Alongside this inclusive approach, the new drug policy recently presented by the 63-year-old head of state holds the greatest promise for the long-awaited peace.
Meanwhile, Petro’s approach is not tailored to merely talking with the country’s elites, leaving a great part of the society out. Instead, he reaches out to involve all sectors of the population, especially those that were historically ignored. Currently, discussions are taking place in all regions of the country, engaging the youth, people with disabilities, journalists and university circles, among others, to explore their perspectives on a peaceful future.
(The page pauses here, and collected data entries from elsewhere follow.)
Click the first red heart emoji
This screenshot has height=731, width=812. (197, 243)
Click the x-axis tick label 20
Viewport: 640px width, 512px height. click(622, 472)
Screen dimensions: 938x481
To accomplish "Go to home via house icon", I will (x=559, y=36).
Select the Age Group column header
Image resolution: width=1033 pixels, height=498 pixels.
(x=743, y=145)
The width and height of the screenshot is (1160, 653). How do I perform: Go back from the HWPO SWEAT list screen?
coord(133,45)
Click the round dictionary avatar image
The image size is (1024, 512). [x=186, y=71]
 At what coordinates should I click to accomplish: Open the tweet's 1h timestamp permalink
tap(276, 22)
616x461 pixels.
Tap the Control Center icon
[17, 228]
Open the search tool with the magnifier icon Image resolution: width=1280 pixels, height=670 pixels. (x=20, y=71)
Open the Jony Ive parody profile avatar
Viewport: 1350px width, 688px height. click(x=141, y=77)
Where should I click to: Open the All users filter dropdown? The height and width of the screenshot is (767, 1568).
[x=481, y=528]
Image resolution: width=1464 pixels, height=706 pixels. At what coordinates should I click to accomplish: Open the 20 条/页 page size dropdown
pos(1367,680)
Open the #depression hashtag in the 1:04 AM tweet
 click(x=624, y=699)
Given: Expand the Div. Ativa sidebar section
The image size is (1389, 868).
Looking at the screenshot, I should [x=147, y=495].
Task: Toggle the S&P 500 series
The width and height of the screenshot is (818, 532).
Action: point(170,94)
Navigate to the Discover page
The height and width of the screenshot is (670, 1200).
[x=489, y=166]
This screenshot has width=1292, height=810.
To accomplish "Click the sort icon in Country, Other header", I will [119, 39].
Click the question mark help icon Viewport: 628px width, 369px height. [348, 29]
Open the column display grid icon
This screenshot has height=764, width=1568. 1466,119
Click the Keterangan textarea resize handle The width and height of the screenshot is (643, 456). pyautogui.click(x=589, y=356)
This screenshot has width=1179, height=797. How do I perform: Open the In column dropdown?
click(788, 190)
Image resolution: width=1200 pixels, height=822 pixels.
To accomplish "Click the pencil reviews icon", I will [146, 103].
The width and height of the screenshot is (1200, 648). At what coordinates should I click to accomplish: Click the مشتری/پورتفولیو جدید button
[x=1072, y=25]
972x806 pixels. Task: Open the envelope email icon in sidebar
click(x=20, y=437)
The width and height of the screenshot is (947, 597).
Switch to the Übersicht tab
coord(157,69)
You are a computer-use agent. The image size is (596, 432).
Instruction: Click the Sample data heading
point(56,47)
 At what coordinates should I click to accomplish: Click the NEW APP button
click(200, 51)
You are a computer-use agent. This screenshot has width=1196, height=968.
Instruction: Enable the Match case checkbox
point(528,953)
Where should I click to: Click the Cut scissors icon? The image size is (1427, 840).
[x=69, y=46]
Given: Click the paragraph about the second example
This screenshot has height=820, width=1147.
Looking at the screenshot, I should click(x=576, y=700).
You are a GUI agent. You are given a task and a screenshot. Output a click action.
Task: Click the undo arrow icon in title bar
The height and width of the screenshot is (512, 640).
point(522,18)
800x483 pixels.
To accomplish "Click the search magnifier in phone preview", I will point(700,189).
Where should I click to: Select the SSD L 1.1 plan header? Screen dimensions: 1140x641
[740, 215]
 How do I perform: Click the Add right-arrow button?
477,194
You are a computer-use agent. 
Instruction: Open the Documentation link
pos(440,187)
Alongside this inclusive approach, the new drug policy recently presented by the 63-year-old head of state holds the greatest promise for the long-awaited peace. With it, Petro aims to stop stigmatising and criminalising farmers that grow illicit crops but to instead facilitate their transition to coffee, cocoa, or other food crops through subsidies. According to the new strategy, social justice measures should be implemented that are in favour of disadvantaged groups affected by the narcotraffic structures, including consumers. Since Petro sees the destination countries of Colombian drugs as crucial components in the peace-building network, he has also advocated for a new international drug diplomacy to change the way countries deal with drug problems.
Despite this comprehensive and well-thought-through approach, its practical implementation is not going so smoothly: talks with the EMC are currently paused because the rebels feel that the government is not adhering to what has been discussed. The peace talks with the ELN are in crisis, too, as kidnappings for ransom have increased recently. The kidnapping of Liverpool football player Luis Manuel Díaz’s father, in particular, has fuelled mistrust of the ELN's commitment to peace. A recent statement from the rebels’ Supreme Commander Antonio García that the ELN will not accept pressure and threats from the state has also caused dissatisfaction. The biggest problem appears to be the inconsistent command structures within the ELN, and the reluctance of the lower ranks to align with what was discussed at the negotiation table.
The people of Colombia and its government are expecting results in a very short time, even if the past has shown that such things need time.
The president is trying to make the most of these circumstances, but he cannot overturn the structures that have prevailed for decades overnight. He has to rely on the support of the population — something that is not always easy in a country with the media, conservative elites such as large land- and business owners and traditional parties opposing him. Further obstacles hindering Petro are the strong regional dynamics that are difficult to change. In the latest elections on October 29, predominantly right-wing parties that are rejecting his peace initiative emerged victorious. The people of Colombia and its government are expecting results in a very short time, even if the past has shown that such things need time: negotiations between the FARC and the government took four years until they reached a peace accord in 2016. Hence, at times, it seems as if Petro is forced to act in an overly quick manner, because his political clock is ticking, and he is aware that his successor could tear down everything again.
Yet, the fact that the country, which has been ruled by right-wing and conservative forces for over 200 years, now has a president who wholeheartedly fights for the historically neglected and the pacification of his homeland, despite opposition from the media, broad sectors of society and even his own ranks, should be a reason for hope.